Author: Dario Willi, David Strittmatter, Peer Brandt, Hansjakob Furrer, Eveline Hofman, Maria Christine Thurnheer

Theme: Clinical Research Year: 2023

Improved survival of PWUD on OAT may lead to an increase in medical conditions in an ageing population. To assess medical co-morbidities of PWUD on long-term OAT over time, we performed a sequential cross sectional cohort study in a single Swiss OAT center, specialized in Diacetylmorphine assisted treatment.
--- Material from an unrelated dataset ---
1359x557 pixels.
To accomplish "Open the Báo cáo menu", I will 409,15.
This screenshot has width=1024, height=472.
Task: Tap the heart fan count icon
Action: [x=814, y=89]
Sequential single-center cross-sectional cohort study, collecting information in 2009, 2012 and 2019 on demographics, medical diagnosis (ICD 10 code), type of OAT, illicit drug use and alcohol consumption using a standardized CRF. A sub-cohort of patients present in all three surveys was further analyzed (descriptive statistics and logistic regression model, STATA 16)

Of 200 individuals assessed in 2009, 103 were followed in 2012 and 2019 (140 (69%) male, median age in 2019 49 years (IQR 41-54y), median stay since last admission 10.25 years (IQR 4.6-14.3y).
HIV infection rates increased from 12/103 (2009) to 13/103 (2019), 11/12 (2009) and 12/13 (2019) patients were on antiretroviral treatment.
The rate of HCV-antibody positive patients with undetectable HCV RNA increased from 32/82 (39.0%) in 2009 to 75/83 (90.4%) in 2019 (50/83 (60.2%) after treatment and 25/83 (30.1%) after spontaneous clearance).
There was a marked increase of patients with multiple medical comorbidities: In 2009 27/103 (26.2%) suffered from 1 condition and 10 (9.7%) patients had 2 or more medical comorbidities. In 2019, 26/103 (25.2%) had at least 1 medical diagnosis and 39/103 (37.9%) had 2 or more comorbidities. Older age (OR 1.5, p=0.031, 95%CI 1.04-2.19) and depression (OR 3.7, p=0.001, CI 1.75-7.9) were associated with increased odds for 2 or more medical comorbidities.

While harm-reduction including OAT and medical advances in HCV treatment improve survival of long-term PWUD, this ageing population faces an increasing burden of medical comorbidities. Recognizing this trend should incite comprehensive strategies to improve medical care in this population.